## Source passage
Fertility Calculator by Age

Enter your age and optional partner or lifestyle details to estimate age-based pregnancy chances, rough time-to-pregnancy, and fertility-treatment outlooks. This is a planning estimate, not a diagnosis. It cannot measure ovulation, egg quality, sperm factors, tubal factors, or your medical history.

Pregnancy Chance per Cycle

0.00%

0.00% per random intercourse

Key Fertility Metrics

Estimated Egg Count: 0
Est. Time to Conceive: 0 months
Infertility Chance: 0%
When to Seek Help: After 12 months
Chance of Miscarriage: 0%
Risk of Genetic Conditions: 0%
IVF Success Rate: 0%
IUI Success Rate: 0%
Egg Freezing Success: 0%

This estimation does not replace professional medical advice. Always consult a healthcare provider.

How to read your fertility result

The calculator starts with age because age is one of the strongest predictors of natural fertility. It then adjusts for the optional details you enter. Read the result as a planning range, not as a personal forecast.

monthly pregnancy chance by female age

Chance per cycle

This is usually the most useful number on the page. It estimates the chance of pregnancy over one menstrual cycle, assuming ovulation occurs and timing is reasonably close to the fertile window.

Chance from one act of intercourse

This estimate is lower because one act may not happen near ovulation. Timing matters. ASRM describes the fertile window as the six days ending on ovulation, with the strongest timing usually in the two days before ovulation.

Time to conceive

The month estimate comes from repeated cycles. It does not mean pregnancy is expected by that exact month. Some people conceive quickly at a low estimate; others take longer at a higher estimate.

Egg count and egg quality

The egg-count line is a model estimate. It cannot tell you your actual ovarian reserve. AMH and antral follicle count can add context, but age still matters because egg quality changes with age.

IUI, IVF and egg freezing estimates

The treatment numbers are rough planning estimates. A clinic's result can be very different depending on diagnosis, medication response, sperm factors, egg source, embryo testing, and transfer details.

## Provided records
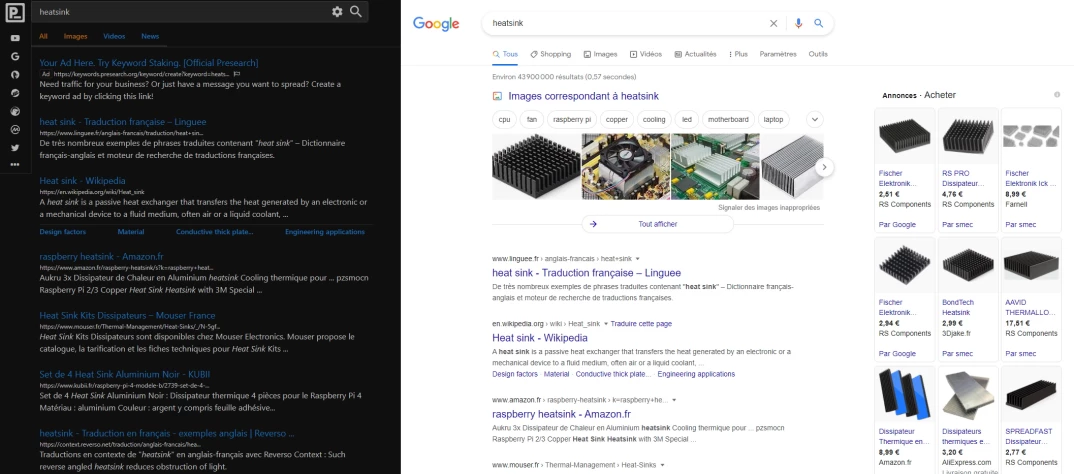This screenshot has width=1074, height=474.
Task: Select the YouTube provider icon in sidebar
Action: [x=15, y=38]
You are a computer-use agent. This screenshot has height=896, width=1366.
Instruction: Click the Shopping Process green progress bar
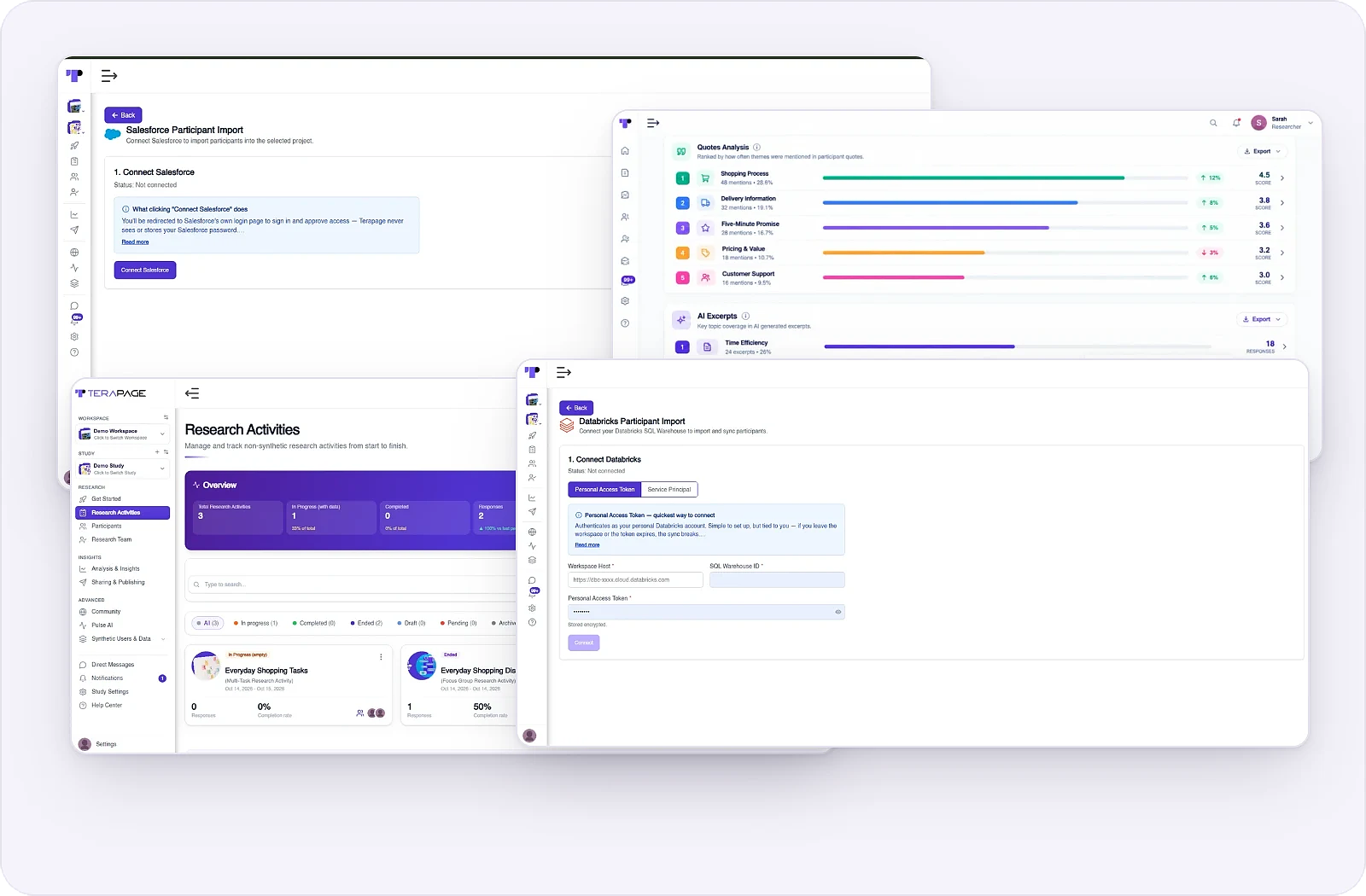point(973,177)
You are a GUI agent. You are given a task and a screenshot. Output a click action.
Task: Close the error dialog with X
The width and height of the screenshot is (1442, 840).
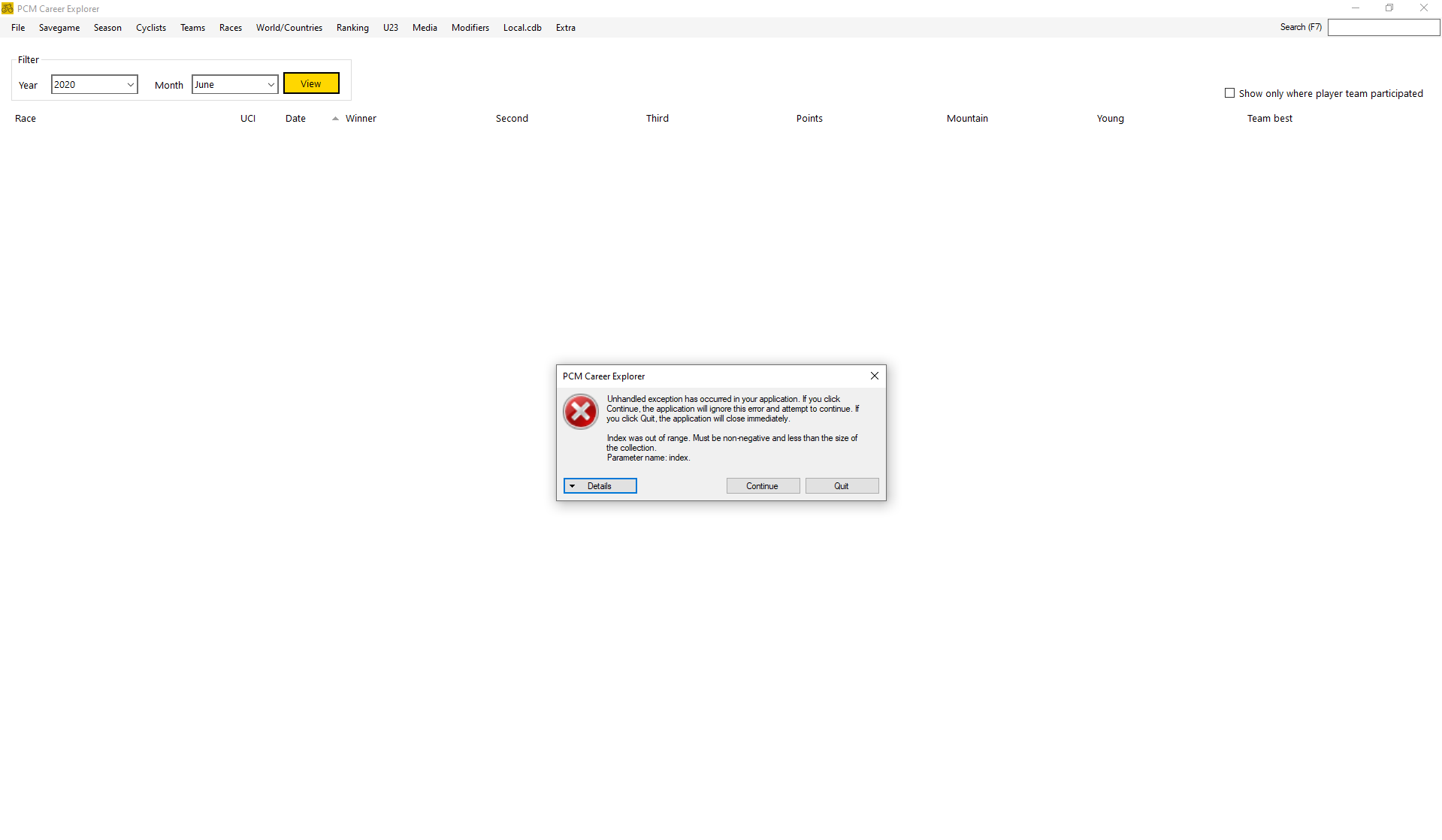pos(874,376)
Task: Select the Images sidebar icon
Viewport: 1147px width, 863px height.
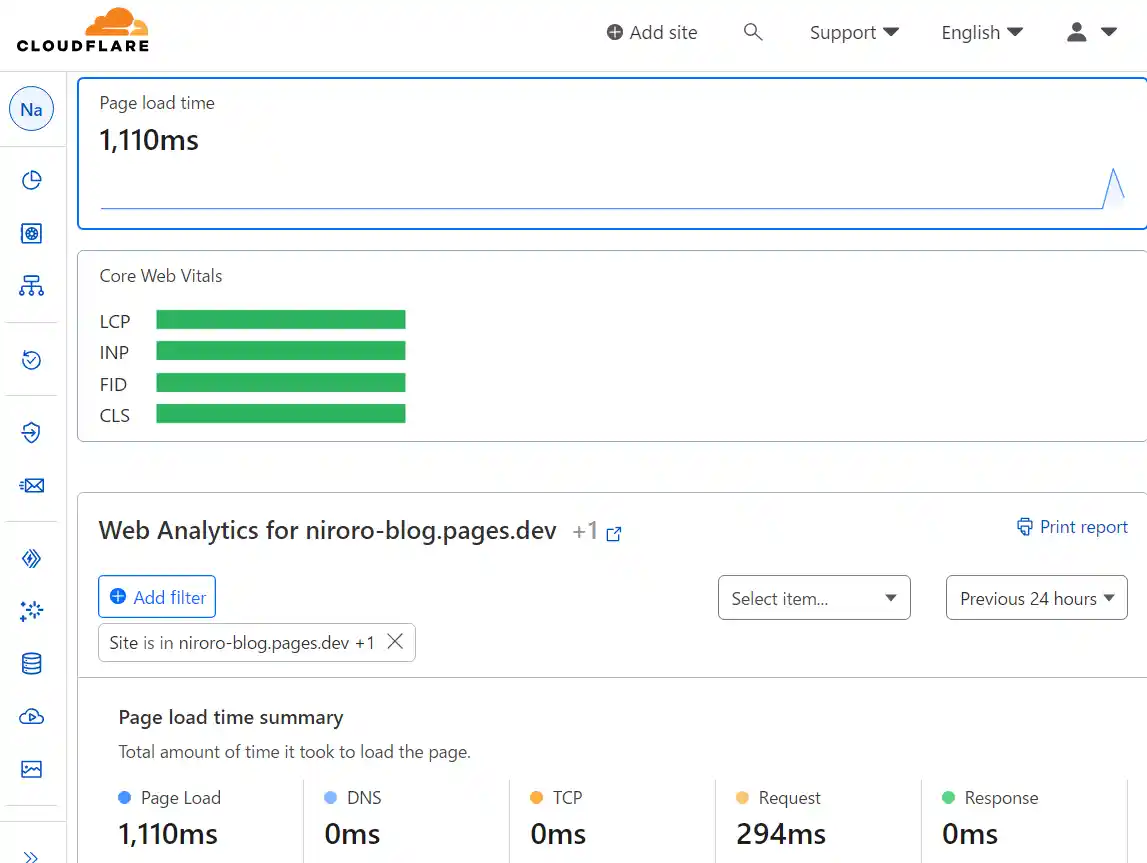Action: click(31, 769)
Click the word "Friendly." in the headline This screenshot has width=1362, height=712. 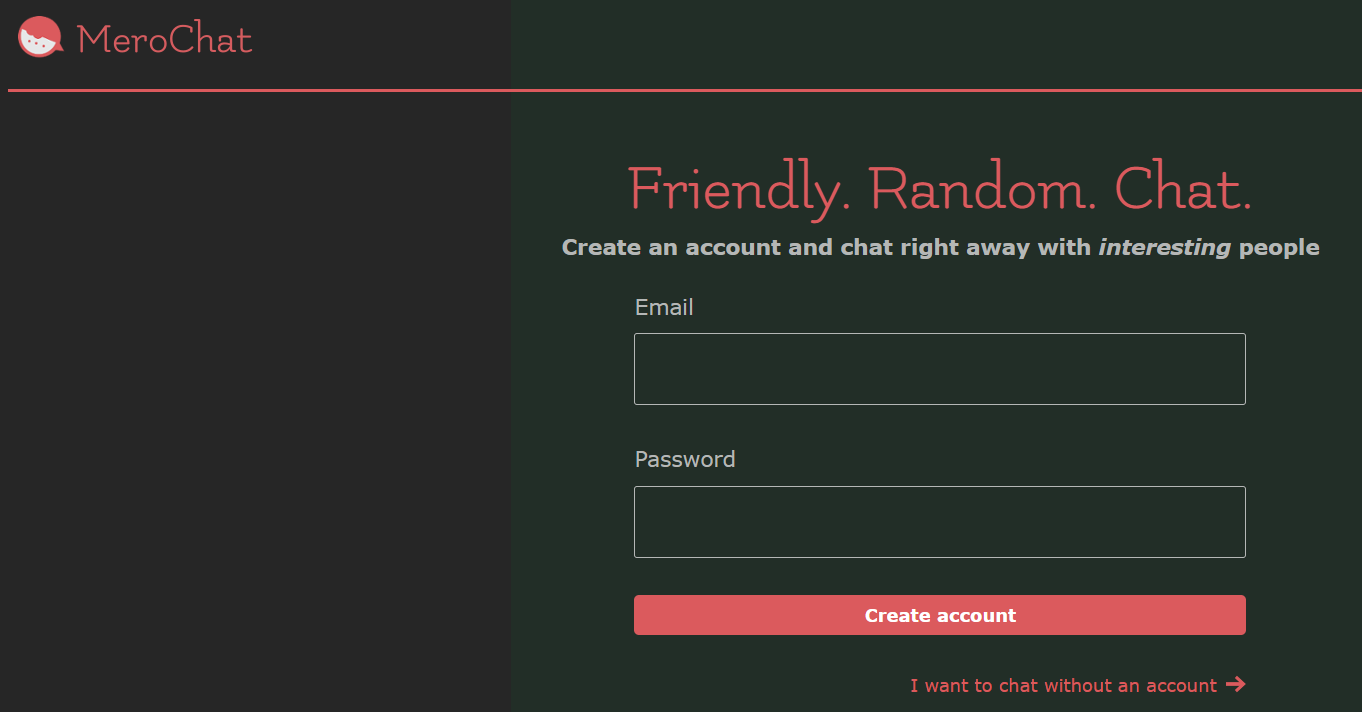[x=739, y=189]
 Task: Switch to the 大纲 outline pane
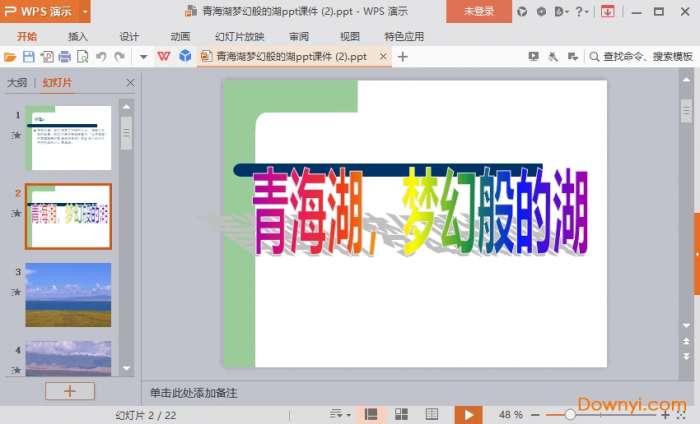coord(17,83)
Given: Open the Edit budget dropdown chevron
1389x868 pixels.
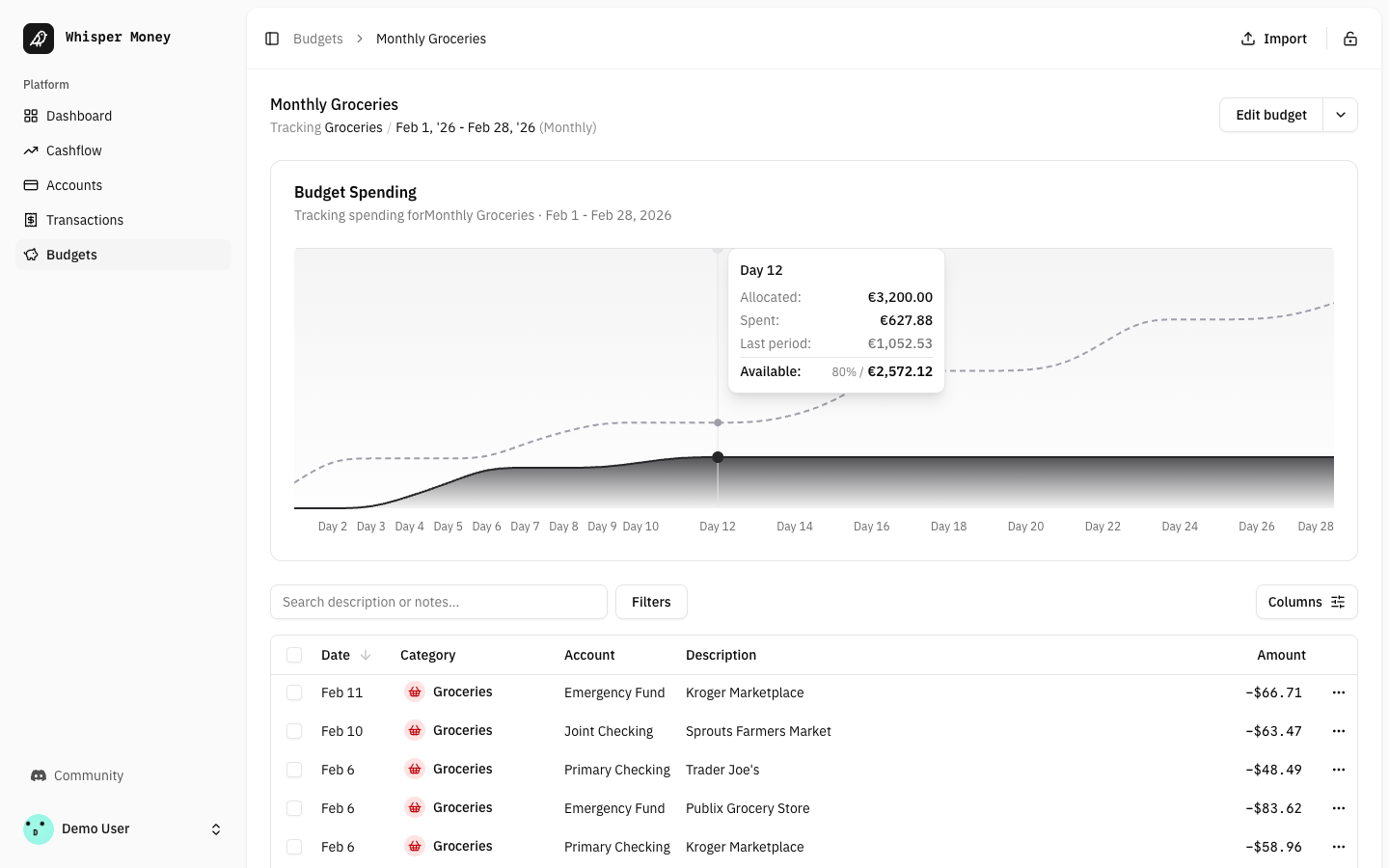Looking at the screenshot, I should tap(1340, 114).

## Goal of the exercise
Please rewrite the paragraph of the fertility calculator page beginning "The treatment numbers are" as a short bulleted list that keeps its main facts. The records come from a different source than the fertility calculator page.

## Worked solution
- The treatment numbers are rough planning estimates.
- A clinic's result can be very different, depending on:
  - diagnosis
  - medication response
  - sperm factors
  - egg source
  - embryo testing
  - transfer details